*EXCERPTED RECORDS*:
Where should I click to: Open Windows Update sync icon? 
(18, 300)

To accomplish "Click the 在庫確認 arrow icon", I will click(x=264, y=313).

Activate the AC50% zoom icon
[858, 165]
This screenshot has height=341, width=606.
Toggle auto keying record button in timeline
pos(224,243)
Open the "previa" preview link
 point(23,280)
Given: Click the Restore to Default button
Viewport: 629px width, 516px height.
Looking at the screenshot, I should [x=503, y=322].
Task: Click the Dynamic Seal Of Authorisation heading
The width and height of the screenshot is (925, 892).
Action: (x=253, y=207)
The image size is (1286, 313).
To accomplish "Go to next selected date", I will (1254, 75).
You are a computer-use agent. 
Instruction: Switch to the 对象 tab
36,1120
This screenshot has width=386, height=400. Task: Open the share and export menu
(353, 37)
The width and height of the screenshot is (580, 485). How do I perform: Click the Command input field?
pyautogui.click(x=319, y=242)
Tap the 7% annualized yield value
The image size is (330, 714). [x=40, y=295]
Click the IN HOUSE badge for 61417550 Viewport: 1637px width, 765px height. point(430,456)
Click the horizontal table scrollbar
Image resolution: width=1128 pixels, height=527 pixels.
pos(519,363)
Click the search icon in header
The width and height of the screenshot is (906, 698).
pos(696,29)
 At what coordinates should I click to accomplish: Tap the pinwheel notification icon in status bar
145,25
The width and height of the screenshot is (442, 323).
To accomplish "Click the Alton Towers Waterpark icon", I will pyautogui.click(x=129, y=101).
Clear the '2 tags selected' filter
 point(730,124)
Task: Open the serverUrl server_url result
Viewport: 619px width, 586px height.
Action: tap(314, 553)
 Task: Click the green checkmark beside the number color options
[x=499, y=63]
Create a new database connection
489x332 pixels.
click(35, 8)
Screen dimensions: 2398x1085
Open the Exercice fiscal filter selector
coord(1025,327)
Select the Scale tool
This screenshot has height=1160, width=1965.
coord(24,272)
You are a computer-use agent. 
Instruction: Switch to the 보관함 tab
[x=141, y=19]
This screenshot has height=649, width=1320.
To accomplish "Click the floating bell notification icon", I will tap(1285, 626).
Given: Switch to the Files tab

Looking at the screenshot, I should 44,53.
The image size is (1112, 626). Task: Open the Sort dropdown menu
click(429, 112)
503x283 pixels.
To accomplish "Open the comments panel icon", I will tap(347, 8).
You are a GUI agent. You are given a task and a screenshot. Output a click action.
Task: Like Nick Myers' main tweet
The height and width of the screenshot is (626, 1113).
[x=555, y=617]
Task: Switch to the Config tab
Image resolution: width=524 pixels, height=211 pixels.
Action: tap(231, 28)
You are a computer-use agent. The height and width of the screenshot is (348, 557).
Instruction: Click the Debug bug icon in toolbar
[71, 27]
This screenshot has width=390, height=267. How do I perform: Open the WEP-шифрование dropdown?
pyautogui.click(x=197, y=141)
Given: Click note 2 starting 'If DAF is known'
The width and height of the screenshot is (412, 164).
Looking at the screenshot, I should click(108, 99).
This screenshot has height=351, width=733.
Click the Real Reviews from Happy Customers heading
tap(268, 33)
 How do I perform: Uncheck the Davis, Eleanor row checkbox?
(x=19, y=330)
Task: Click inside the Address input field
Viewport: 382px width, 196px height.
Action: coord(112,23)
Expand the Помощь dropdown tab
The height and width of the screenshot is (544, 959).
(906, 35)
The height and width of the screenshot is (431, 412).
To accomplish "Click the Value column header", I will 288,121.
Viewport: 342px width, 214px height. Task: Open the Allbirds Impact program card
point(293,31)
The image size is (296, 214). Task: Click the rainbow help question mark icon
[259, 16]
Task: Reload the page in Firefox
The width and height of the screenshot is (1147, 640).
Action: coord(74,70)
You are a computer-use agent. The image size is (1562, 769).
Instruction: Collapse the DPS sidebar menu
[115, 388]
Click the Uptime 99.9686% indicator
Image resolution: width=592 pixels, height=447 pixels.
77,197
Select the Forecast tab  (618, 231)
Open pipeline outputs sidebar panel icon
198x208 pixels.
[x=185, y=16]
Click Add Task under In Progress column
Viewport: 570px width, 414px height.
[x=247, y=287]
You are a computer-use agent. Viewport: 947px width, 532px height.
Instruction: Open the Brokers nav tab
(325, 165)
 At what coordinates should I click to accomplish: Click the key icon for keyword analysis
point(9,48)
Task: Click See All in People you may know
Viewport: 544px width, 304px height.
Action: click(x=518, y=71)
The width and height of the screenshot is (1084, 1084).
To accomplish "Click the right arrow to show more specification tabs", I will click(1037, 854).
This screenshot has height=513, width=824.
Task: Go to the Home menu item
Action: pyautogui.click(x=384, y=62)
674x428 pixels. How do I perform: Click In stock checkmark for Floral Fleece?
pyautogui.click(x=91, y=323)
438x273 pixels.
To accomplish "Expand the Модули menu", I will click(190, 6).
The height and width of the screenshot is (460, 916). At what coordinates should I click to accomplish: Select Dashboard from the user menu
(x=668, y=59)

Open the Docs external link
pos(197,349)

*EXERCISE*:
Please filter the lines above, keeping every one that contains the word "will".

*RESPONSE TO THE EXERCISE*:
To accomplish "Click the 在庫確認 arrow icon", I will click(x=264, y=313).
To accomplish "Go to next selected date", I will (1254, 75).
To accomplish "Click the Alton Towers Waterpark icon", I will pyautogui.click(x=129, y=101).
To accomplish "Click the floating bell notification icon", I will tap(1285, 626).
To accomplish "Open the comments panel icon", I will tap(347, 8).
To accomplish "Click the Value column header", I will 288,121.
To accomplish "Click the right arrow to show more specification tabs", I will click(1037, 854).
To accomplish "Expand the Модули menu", I will click(190, 6).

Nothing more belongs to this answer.